She Neglected Her Child - I Want her Back

Visitor's Question from a 31-40 year old Person
My ex broke up with me almost 2 months ago. We were together for 8 months. We had been living together with her 3 yr old child for 7 months and we got engaged after 5 months. When we first met she wasnt looking for a relationship because she had just got out of a 5 yr bad realationship with her ex. We imediatly fell in love with eachother after the first month.

I feel in love with her and her child. This relationship was so awesome. Everything seemed too perfect. We did have some ups and downs, but got over them really quick. I did everything I could to make her and her child happy. I even moved away to be with her. I left all my friends to show her that her and her son where my number one priority. I devoted the rest of my live to her and him.

So here's what it comes down to, it was a about a month before she broke up with me. Her son had came back from a weekend at his father and he started being really violent to me. I didn't know how to react, so I just ignored it. We went to the store on day and he was being terrible so I told him that I wasnt going to buy him any more toys.(I never would discipine him). I said that hoping he would stop. That made my ex upset but she didnt tell me at that point it did. Her son and I made up after that, and we were best friends again.
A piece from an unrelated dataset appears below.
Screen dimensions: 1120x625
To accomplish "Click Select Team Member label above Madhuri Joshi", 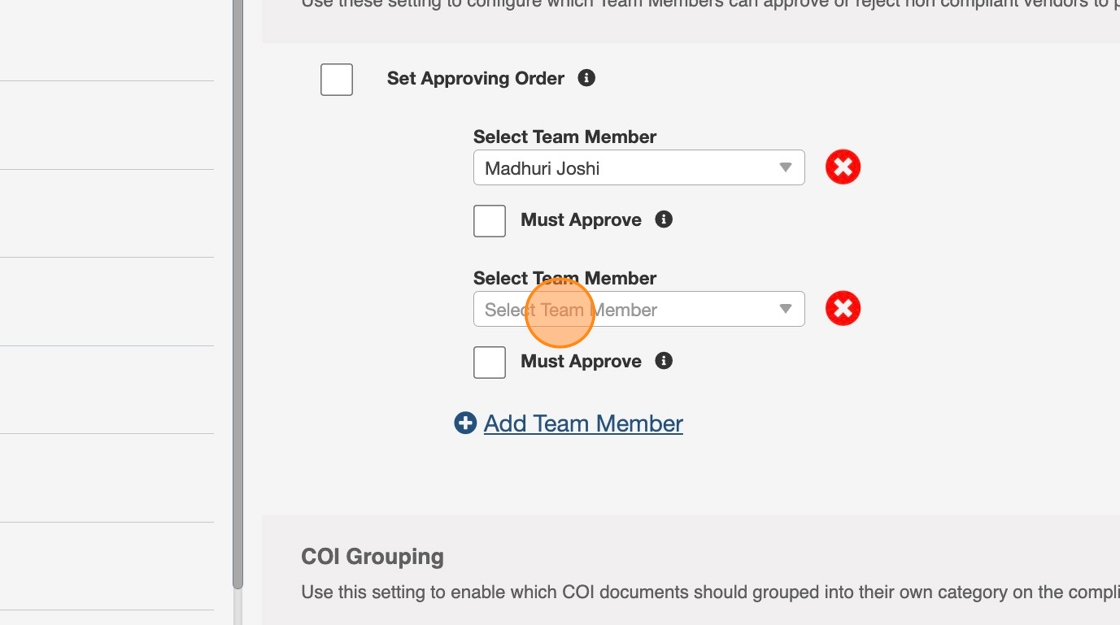I will click(565, 137).
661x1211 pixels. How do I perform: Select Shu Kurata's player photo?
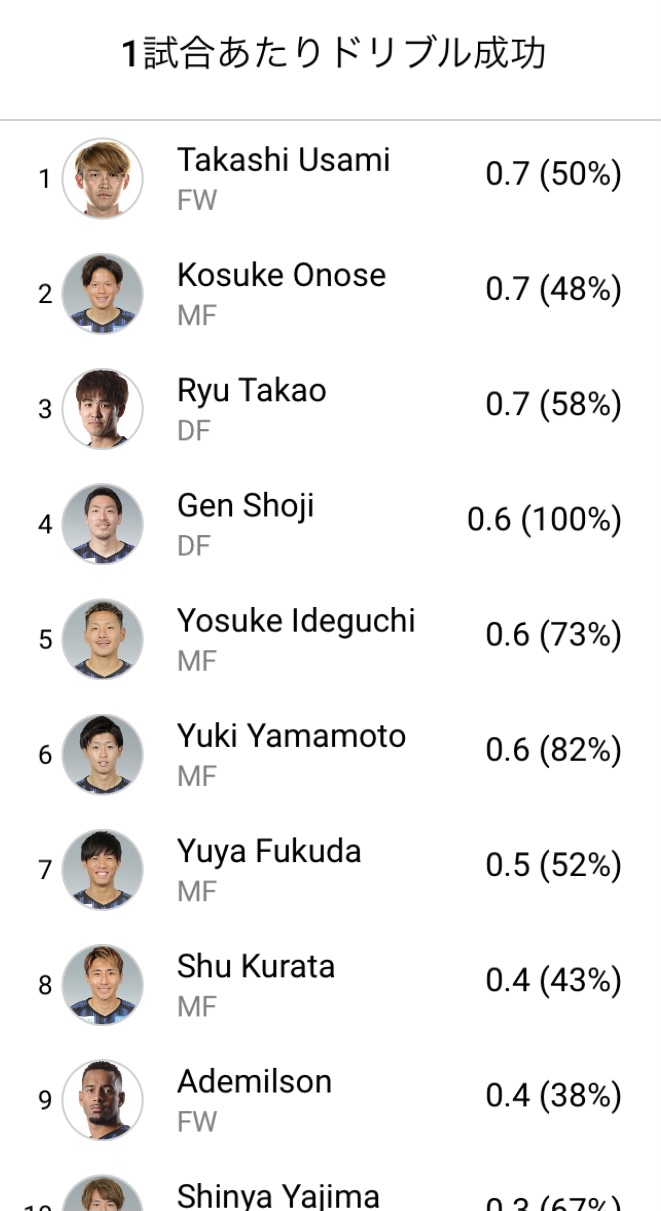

My ex and I decided one day that we wanted to smoke pot again, I haven't smoked it in 4 yrs, and she hadn't smoked it in about a year, so we did. This is when the problem really started happening. We were doing it in front of her child which I knew was wrong. She was doing it like 3 times a day, we hardly talked. She was always just passing out. One day she got off work we started smoking her son came up to us and asked us what we were doing. My ex just told him to go back to his room and play his video games. Thats when I had to make an end to this. So I took the stuff and threw it away. That pissed her off.

Later on that night we were arguing and then she told me I had to go. She couldnt live with me anymore and told me she didnt see us getting married. So I left. She told her sister a week later the reason she had broke up with me was because I had threatened her child by saying I wouldnt buy him anymore toys. That is a pretty lame break up.

She will not give me any answers, she doesnt want to see me or talk to me. So 2 weeks after we broke up she moved back in with her ex of 5 yrs. This is the guy she swore on her childs life she would never go back too. I think the only reason she did that is because he smokes also and she can do it whenever she wants too. Also I believe she can't live alone.

Now she wont even talk to her family anymore. I think she is embarrassed that they know that she is back with him and she doesnt want to her BS about it. I know she still loves me. Thats why she doesnt want to see or speak with me cause it will make her want to come back. She is acting hard right now.

I miss and love her and her child so much it is killing me. I just want a chance to sit down and talk to her. She wont give me that chance. What should I do? I really cant move on because I know her ex is going to start doing the same old possive things to her. I already know she doesnt go out anymore just stays at the house taking care of her child and his child.

How do I get her to talk to me? Please help me. I know this isnt the end of her and I relationship.




RomanceClass.com Advice
The reason that drugs are so dangerous is that they take over your rational behavior and you start doing things because of the drugs and not because they're right. I agree with you completely on all counts. First, she was endangering her child with her behavior. She tells him to play video games so she can get high? She accuses you of harming her child by NOT BUYING HIM TOYS WHEN HE'S THROWING A TANTRUM???? Toys aren't a god-given right for any child! Toys should be a special treat, they should not be a required part of the child's daily life. She is on one hand abandoning her child while she does drugs and on the other hand wants to "buy the kid off" with presents to make up for it. That is REALLY unhealthy.

So then you called her on it and told her to act like an adult and a mother. Instead, she lies, runs back to a guy that also does drugs and puts herself AND her child into a bad situation. Just what sorts of lessons is the child learning about life in that household? How can the child possibly grow up into a healthy adult with the lessons he is learning? Can she really think this is good for her child OR for her?

Yes she might have taken the EASY choice. But life is NOT EASY. Life is about doing what is right, even though it's hard, and standing by that decision. Nobody said life is about 24 hours a day of fun in the sun. But if you destroy a child's life to get your quick kicks, that's pretty low.

I would tell her that she owes it to you, after all the time you spent together, to sit down and go over this just for ONE EVENING. Is she going to run and hide from everything in life? Is that her solution to difficult situations? Is she going to teach this technique to her child too? It's time for her to start taking responsibility for herself, for her actions, and her child - before she damages the child forever.